O segundo tema, “Do what you can”, refere-se diretamente à pandemia que estamos a viver. Surgiu de uma fotografia partilhada pela mulher do cantor em que Jon contribuiu com a descrição dizendo, e traduzindo, “quando não consegues fazer o que fazes, faz o que podes.” Apesar de se afastar do registo roqueiro da banda com a aproximação ao pop e ao country, é impossível negar que fica no ouvido e que acaba por servir de consolação na fase que todos atravessamos

American Reckoning” é, talvez, a faixa mais pesada e sentimental de todo o álbum. Foi motivo de discussão entre os membros da banda, por explicitar a situação vivida com George Floyd e todos os protestos que daí surgiram, denunciando uma América racista. Contudo, a voz de Jon Bon Jovi e a profundidade da letra fazem com que seja uma música difícil de ouvir, no sentido mais emotivo. Apesar do alarido que a música provocou, Jon decidiu que teria de fazer parte do álbum, não fossem eles uma banda habituada ao caos e aos spotlights.
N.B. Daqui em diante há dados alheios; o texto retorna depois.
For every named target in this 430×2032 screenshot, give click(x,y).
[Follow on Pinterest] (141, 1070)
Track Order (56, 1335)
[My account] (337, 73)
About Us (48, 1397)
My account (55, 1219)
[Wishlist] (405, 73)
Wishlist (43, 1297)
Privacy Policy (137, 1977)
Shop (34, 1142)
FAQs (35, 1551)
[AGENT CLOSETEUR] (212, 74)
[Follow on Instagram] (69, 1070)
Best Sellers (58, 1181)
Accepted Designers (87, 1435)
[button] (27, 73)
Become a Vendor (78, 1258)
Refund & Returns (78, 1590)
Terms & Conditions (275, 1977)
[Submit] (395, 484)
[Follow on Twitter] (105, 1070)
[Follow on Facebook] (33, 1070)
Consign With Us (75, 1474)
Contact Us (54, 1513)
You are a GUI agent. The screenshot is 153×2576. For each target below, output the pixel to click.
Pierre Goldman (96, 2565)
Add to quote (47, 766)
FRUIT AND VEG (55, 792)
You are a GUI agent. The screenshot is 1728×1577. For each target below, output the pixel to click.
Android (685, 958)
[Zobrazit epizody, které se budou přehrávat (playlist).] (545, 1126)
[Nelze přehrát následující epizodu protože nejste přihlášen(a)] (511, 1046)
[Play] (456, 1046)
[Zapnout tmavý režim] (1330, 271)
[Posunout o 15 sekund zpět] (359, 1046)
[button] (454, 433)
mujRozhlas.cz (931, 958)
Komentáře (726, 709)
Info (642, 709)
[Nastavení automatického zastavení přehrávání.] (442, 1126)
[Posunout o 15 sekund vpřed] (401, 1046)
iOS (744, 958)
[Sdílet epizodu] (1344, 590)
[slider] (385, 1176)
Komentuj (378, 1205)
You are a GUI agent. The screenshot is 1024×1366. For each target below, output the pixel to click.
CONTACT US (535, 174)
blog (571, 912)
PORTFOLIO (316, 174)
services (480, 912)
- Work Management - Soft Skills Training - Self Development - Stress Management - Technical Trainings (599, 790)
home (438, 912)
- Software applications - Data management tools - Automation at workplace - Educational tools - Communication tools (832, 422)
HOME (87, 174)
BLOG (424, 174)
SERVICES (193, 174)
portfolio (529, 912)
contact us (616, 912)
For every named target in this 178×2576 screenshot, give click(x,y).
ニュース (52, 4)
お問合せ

Segue-se “Beautiful Drug”, uma faixa tipicamente Bon Jovi. A sonoridade nos primeiros nove segundos faz lembrar a faixa do álbum anterior, “This House is Not For Sale”. Parece, até, um convite para pegar numa cerveja e dançar pela sala, talvez por essa razão tenha sido escolhida para seguimento da “American Reckoning”.

Os Bon Jovi também são bastante conhecidos pelas baladas e “Story of love” é um bom exemplo disso. Comparando com a inesquecível “Always”, a faixa faz pensar que o rapaz apaixonado dos anos 80 casou, teve filhos, e agora dedica-lhes esta música. Sem dúvida uma dedicatória para todos os pais e filhos, mas uma má escolha para este álbum de “revolta”.

Let it Rain” é uma música muito estilo “jersey rock anthem”, fazendo mesmo lembrar o lendário Bruce Springsteen. Apesar da mensagem também ser de denúncia das discrepâncias sociais, a energia que a melodia transmite acaba por permitir “desligar” e aproveitar o momento musical.

Lower the flag”: arrepios. Uma música muito mais em estilo acústico, com um Jon introspetivo, relembrando uma marcha funerária (que de certo modo o é). A referência aos ataques terroristas, a todos os tiroteios acontecidos na América e às cidades que sofreram com esses ataques faz com que seja preciso uma caixa de lenços ao lado, mesmo para os mais “insensíveis”.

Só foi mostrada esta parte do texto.